**WORK INSTRUCTIONS:**
Extract from the entries below, exactly as given, only the lines from the line containing "Click the 'here' link under H100" to the line containing "This screenshot has height=525, width=1014.", both lines included.

***

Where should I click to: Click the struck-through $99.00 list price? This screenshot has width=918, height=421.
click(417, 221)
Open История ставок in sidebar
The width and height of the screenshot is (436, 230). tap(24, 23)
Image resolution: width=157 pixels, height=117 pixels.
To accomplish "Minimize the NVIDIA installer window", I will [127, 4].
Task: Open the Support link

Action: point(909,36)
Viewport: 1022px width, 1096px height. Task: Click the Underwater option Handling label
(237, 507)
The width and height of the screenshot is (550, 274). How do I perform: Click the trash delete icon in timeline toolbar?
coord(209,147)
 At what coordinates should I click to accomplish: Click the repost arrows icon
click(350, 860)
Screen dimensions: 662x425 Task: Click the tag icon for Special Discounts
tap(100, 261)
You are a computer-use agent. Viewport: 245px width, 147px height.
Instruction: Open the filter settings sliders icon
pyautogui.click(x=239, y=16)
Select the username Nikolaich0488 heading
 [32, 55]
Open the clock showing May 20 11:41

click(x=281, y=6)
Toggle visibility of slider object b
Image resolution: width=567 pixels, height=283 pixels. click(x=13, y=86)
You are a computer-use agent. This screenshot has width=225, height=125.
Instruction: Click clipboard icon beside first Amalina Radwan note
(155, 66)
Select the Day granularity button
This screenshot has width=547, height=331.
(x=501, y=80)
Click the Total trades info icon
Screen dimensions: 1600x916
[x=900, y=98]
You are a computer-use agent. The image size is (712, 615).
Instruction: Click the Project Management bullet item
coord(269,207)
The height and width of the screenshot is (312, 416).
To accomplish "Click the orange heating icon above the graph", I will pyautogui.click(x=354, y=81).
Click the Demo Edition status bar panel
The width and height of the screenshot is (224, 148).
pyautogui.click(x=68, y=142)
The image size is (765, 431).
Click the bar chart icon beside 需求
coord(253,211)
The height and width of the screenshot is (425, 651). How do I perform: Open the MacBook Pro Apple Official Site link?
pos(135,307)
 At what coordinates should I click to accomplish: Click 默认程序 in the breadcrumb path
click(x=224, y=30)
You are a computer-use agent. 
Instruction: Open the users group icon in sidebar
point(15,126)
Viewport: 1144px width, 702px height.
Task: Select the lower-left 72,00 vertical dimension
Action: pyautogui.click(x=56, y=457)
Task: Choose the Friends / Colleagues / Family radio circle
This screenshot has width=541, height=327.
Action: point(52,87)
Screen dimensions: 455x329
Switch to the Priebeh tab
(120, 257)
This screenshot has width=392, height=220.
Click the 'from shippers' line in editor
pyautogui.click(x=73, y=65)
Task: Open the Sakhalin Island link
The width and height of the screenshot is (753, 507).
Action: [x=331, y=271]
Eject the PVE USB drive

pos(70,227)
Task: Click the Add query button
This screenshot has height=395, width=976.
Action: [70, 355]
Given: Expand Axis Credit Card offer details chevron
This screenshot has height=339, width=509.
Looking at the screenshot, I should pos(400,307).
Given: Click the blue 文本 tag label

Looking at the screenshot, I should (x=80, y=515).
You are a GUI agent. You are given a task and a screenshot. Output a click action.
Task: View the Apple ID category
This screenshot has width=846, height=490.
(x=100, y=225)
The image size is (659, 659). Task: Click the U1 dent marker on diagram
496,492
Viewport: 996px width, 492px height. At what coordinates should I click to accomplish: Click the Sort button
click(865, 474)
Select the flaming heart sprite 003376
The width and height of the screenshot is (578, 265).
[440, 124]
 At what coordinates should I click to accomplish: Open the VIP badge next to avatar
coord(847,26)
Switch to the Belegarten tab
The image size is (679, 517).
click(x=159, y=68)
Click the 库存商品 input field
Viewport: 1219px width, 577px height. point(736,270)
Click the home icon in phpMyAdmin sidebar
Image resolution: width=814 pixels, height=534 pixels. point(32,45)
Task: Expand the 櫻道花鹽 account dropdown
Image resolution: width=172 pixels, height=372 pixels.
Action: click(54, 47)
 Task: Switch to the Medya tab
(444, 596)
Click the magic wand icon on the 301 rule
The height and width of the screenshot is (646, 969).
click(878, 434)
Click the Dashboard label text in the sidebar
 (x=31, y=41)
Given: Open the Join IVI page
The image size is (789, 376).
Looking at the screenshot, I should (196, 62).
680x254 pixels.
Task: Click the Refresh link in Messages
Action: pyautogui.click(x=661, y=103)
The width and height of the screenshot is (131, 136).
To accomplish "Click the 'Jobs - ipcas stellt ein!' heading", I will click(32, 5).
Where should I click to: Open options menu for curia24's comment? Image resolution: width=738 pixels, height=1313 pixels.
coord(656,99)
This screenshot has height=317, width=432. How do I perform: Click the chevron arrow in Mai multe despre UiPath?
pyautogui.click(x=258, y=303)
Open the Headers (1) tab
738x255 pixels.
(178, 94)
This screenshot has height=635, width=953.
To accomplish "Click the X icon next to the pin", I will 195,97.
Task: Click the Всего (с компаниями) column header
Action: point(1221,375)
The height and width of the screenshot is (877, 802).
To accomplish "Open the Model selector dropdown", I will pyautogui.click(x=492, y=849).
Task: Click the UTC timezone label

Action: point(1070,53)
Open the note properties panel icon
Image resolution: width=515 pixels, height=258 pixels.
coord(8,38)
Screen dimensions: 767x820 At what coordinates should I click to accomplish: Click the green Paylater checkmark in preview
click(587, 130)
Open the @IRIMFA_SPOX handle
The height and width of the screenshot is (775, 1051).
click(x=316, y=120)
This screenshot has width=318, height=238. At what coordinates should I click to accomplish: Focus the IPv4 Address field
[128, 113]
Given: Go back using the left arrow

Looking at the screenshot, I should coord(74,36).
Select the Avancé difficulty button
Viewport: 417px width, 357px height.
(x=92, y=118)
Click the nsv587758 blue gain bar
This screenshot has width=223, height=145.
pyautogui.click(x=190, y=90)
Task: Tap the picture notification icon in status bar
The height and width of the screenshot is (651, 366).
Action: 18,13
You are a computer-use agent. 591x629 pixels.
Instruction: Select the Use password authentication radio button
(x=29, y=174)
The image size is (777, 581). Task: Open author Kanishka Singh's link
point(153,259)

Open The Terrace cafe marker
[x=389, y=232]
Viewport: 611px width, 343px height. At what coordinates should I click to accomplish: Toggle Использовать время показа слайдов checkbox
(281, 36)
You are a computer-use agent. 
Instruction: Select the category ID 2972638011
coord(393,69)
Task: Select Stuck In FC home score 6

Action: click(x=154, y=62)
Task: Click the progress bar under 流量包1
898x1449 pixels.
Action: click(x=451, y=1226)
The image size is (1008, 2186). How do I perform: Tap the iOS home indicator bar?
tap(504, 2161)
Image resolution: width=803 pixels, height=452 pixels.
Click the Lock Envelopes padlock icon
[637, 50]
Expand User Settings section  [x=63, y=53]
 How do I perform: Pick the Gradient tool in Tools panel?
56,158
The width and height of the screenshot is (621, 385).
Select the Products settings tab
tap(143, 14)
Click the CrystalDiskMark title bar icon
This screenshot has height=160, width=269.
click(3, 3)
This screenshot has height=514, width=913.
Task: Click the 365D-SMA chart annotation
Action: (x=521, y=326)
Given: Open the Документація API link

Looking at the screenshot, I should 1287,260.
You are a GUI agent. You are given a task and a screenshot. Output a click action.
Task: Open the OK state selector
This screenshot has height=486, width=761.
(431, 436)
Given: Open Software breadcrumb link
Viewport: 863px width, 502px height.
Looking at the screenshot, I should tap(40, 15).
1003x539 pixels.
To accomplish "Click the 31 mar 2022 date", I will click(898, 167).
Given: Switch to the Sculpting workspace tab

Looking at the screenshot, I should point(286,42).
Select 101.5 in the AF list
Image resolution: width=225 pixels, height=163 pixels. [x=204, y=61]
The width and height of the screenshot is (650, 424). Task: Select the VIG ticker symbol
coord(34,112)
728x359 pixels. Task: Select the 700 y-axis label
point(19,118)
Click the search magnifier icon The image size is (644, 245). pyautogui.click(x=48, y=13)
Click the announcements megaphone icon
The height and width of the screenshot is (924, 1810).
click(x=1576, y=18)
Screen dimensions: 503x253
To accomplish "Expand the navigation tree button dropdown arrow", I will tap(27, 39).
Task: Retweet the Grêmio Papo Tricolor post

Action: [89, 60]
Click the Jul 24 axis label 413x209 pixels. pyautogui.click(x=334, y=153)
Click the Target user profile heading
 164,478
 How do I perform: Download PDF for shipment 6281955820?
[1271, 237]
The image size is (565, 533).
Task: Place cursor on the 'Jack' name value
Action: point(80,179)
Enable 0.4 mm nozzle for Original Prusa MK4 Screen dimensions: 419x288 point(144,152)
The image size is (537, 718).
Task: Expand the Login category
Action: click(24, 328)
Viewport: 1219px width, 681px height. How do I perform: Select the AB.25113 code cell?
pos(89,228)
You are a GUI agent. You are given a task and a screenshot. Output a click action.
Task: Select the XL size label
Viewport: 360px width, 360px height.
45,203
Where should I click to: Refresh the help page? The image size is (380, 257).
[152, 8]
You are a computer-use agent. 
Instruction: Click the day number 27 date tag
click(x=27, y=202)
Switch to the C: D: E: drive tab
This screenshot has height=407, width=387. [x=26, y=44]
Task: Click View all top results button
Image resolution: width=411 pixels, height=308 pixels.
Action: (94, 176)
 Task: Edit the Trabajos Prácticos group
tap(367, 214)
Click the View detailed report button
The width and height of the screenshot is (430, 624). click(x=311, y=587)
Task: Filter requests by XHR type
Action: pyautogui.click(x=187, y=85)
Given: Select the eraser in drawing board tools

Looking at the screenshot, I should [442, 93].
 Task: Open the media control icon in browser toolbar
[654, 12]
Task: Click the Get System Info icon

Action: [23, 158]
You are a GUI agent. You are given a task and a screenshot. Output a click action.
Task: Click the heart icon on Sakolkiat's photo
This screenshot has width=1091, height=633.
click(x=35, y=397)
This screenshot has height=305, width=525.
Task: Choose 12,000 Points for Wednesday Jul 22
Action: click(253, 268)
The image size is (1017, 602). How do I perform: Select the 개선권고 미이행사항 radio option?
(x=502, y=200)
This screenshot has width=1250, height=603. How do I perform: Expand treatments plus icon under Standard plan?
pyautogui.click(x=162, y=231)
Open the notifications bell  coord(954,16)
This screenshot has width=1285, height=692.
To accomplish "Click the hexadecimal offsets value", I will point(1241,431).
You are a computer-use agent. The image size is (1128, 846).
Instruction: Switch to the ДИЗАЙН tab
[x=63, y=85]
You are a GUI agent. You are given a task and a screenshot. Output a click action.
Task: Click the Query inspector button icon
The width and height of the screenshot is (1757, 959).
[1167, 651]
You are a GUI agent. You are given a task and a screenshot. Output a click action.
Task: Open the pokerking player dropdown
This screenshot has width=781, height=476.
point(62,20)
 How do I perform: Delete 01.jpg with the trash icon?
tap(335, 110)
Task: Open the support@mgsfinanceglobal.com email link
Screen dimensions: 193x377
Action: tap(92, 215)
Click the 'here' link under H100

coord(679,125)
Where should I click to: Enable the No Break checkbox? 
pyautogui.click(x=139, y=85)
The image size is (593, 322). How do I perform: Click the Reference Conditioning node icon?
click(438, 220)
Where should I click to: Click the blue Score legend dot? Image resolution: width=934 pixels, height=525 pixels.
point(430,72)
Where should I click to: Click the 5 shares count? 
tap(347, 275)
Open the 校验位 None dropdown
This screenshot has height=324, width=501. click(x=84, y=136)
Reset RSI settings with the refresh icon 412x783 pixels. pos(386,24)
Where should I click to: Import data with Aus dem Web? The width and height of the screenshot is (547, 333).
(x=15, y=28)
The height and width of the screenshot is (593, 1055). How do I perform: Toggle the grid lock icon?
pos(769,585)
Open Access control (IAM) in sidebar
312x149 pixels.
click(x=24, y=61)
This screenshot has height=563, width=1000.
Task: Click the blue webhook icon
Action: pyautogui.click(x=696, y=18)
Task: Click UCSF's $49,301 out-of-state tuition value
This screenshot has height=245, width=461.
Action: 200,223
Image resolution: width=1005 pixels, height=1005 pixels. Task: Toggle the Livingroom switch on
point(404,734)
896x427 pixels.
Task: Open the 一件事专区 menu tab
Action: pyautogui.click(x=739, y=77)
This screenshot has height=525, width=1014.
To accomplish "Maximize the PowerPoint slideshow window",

***

**RESPONSE TO THIS TASK:**
Click the 'here' link under H100

coord(679,125)
Where should I click to: Enable the No Break checkbox? 
pyautogui.click(x=139, y=85)
The image size is (593, 322). How do I perform: Click the Reference Conditioning node icon?
click(438, 220)
Where should I click to: Click the blue Score legend dot? Image resolution: width=934 pixels, height=525 pixels.
point(430,72)
Where should I click to: Click the 5 shares count? 
tap(347, 275)
Open the 校验位 None dropdown
This screenshot has height=324, width=501. click(x=84, y=136)
Reset RSI settings with the refresh icon 412x783 pixels. pos(386,24)
Where should I click to: Import data with Aus dem Web? The width and height of the screenshot is (547, 333).
(x=15, y=28)
The height and width of the screenshot is (593, 1055). How do I perform: Toggle the grid lock icon?
pos(769,585)
Open Access control (IAM) in sidebar
312x149 pixels.
click(x=24, y=61)
This screenshot has height=563, width=1000.
Task: Click the blue webhook icon
Action: pyautogui.click(x=696, y=18)
Task: Click UCSF's $49,301 out-of-state tuition value
This screenshot has height=245, width=461.
Action: 200,223
Image resolution: width=1005 pixels, height=1005 pixels. Task: Toggle the Livingroom switch on
point(404,734)
896x427 pixels.
Task: Open the 一件事专区 menu tab
Action: pyautogui.click(x=739, y=77)
This screenshot has height=525, width=1014.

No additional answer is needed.